History Of Electric Cars: Quick Facts


An electric vehicle (EV), also referred to as a battery-electric vehicle (BEV) is not a new invention or even an invention of modern times. Indeed, EVs were first developed more than a 100 years ago in the 19th century. Inventors from various countries, to include European countries and the United States, were the first to invest in electric motors and batteries. The first practical electric cars were built in the second half of the nineteenth century, with the first US electric car introduced in 1890.
Electric vehicles came into prominence in the early 1900’s, a time when horse-drawn carriages were the primary mode of transportation. Archived black and white photographs from that period show famous avenues like Madison Avenue in New York city filled with horse-drawn carriages. In stark contrast, a similar photograph taken a decade later of Madison Avenue showed not a single horse-drawn carriage. Instead the avenue was filled with motor vehicles, a new invention. It was the beginning of man’s love affair with cars that has lasted more than a century and still going strong. 
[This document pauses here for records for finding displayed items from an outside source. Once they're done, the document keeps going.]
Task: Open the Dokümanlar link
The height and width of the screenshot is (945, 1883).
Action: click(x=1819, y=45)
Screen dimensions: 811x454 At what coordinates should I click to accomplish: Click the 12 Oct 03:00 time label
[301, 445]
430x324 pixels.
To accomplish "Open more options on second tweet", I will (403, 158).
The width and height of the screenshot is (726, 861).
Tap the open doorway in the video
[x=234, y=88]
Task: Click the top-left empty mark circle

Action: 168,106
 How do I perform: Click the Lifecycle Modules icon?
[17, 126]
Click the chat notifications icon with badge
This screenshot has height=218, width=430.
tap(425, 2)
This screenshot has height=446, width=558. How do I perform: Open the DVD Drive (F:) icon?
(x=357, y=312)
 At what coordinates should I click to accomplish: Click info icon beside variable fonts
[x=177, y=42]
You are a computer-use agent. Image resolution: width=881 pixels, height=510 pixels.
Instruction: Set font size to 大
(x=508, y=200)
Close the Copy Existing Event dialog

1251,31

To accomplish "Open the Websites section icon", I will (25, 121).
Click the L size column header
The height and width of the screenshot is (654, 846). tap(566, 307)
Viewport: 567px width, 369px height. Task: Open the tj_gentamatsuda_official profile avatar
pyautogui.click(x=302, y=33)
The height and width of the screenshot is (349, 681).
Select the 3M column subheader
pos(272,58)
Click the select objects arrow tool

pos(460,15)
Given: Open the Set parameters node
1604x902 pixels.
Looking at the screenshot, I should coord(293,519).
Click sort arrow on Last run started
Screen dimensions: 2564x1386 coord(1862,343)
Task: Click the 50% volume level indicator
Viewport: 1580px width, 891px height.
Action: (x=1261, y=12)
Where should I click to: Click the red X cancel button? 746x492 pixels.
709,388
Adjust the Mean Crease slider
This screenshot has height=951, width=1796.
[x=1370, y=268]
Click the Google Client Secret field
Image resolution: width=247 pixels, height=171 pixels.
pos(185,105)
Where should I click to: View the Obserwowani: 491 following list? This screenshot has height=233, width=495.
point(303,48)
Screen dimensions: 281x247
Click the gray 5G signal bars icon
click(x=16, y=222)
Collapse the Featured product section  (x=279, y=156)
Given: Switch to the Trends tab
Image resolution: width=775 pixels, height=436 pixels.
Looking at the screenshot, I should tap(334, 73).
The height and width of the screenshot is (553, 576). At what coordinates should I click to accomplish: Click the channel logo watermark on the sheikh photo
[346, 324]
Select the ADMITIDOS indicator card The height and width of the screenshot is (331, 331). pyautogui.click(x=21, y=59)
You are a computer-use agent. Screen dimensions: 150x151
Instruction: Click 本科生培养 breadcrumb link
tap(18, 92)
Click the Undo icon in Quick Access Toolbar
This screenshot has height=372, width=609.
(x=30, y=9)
However, the uptake of electric vehicles in the early 20th century was short-lived, as gasoline powered vehicles propelled by internal combustion engines (ICE) become the preferred mode of transportation. Bottom-line, manufactures chose internal combustion engines over electric cars in the early 1900s for various reasons, to include, the costs and production volumes.  
It is not definitive as to where EVs were invented or to credit a single inventor. However, one known electric motor (small-scale) was created in 1828 by Anyos Jedlik, a Hungarian inventor, engineer, physicist and Benedictine priest. Hungarians and Slovaks still consider him to be the unsung hero of the electric motor.  
Shortly after, between 1832 and 1839, a Scottish inventor Robert Anderson created a large electric motor to drive a carriage, powered by non-rechargeable primary power cells. Through the 19th century a number of inventors were inspired to develop electric motors to include, Thomas Davenport, an American from Vermont credited with building the first DC electric motor in America (1834). Unlike many of his contemporaries and other trying to build electric motors, Davenport did not have a background in either engineering or physics. In fact, he was a blacksmith. 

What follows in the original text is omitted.